OpenGVLab / InternVL

[CVPR 2024 Oral] InternVL Family: A Pioneering Open-Source Alternative to GPT-4V. 接近GPT-4V表现的可商用开源多模态对话模型
https://internvl.github.io/
MIT License
3.83k stars 293 forks source link

Pretrain OCR datasets structure #306

Open toshiks opened 1 week ago

toshiks commented 1 week ago
          > Traditional OCR datasets can be transformed into instruction-following datasets. For example, in the traditional OCR dataset, a data sample is an image with OCR ground truths.

We can construct a lot of questions, e.g., "please identify all the words in the image." Then, convert the OCR ground truths to the answer, e.g., "The text in the image includes:\ntext1\ntext2\ntext3"
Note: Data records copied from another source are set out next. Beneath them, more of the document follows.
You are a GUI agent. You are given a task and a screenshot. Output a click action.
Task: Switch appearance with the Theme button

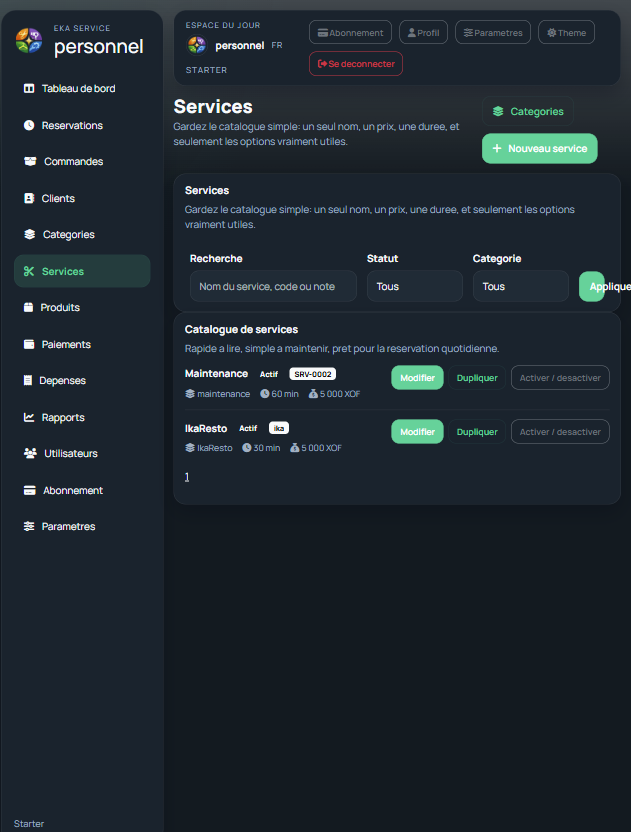click(x=566, y=32)
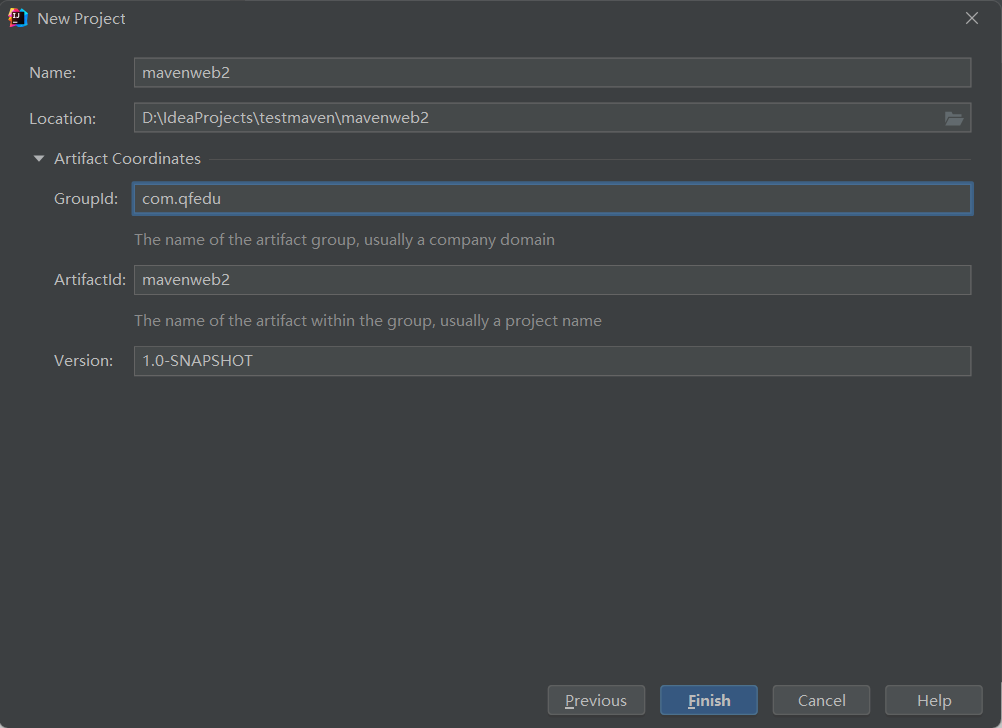Click the "GroupId:" label

[x=86, y=199]
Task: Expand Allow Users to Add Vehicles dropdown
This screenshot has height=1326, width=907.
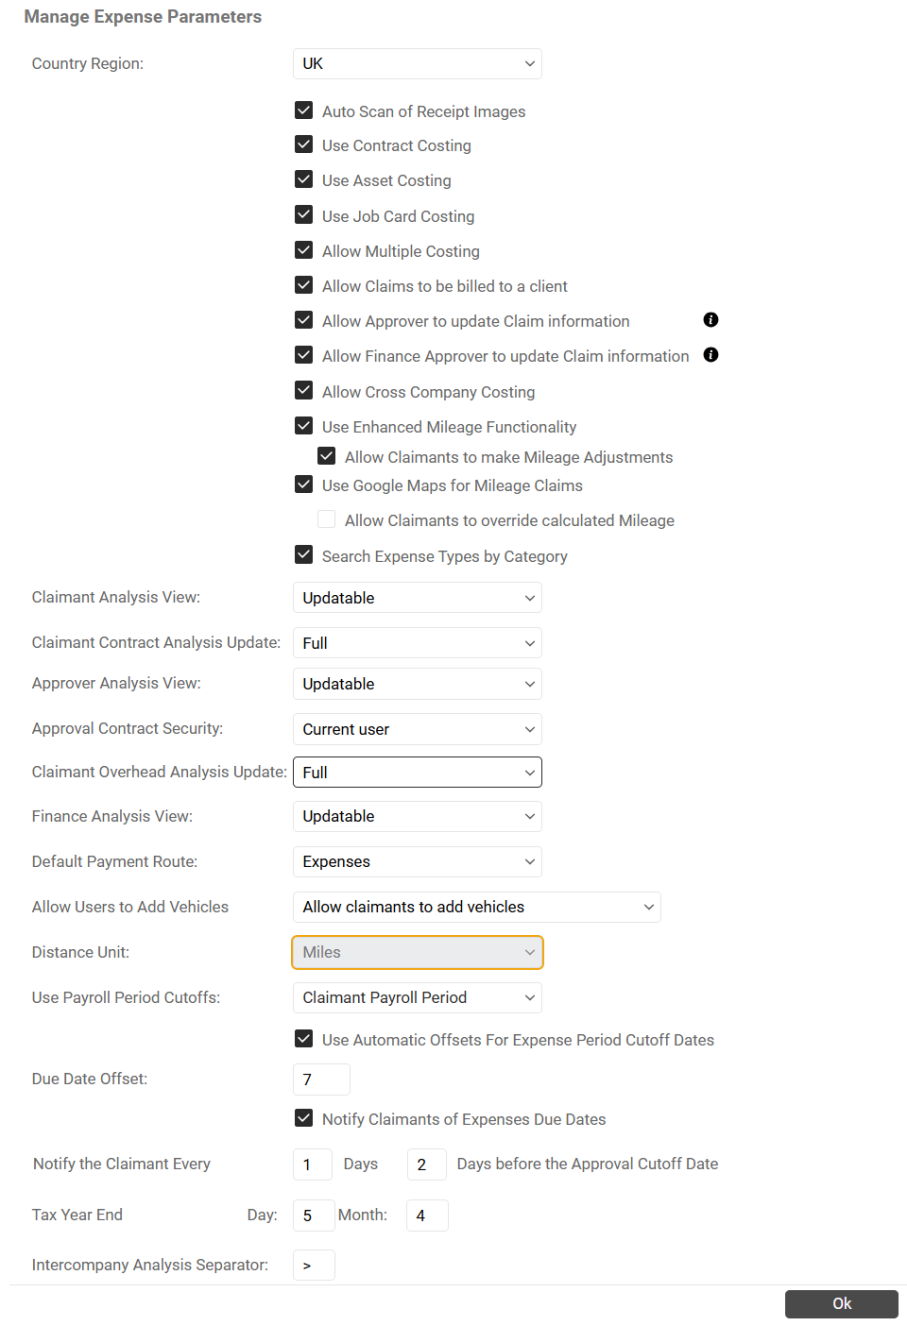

Thank you for you answer! I couldn't understand, whether you mix OCR samples in an instruction-following format with image captioning samples during pre-training. From the code of InternVL-Chat-1.5 I couldn't figure out if the pre-training dataset is also in the instruction-following format.

Originally posted by @mumtozee in https://github.com/OpenGVLab/InternVL/issues/49#issuecomment-2173300435

Weiyun1025 commented 3 days ago

Thank you for your interest in our work!

The data used during the pre-training phase is in the instruction-following format.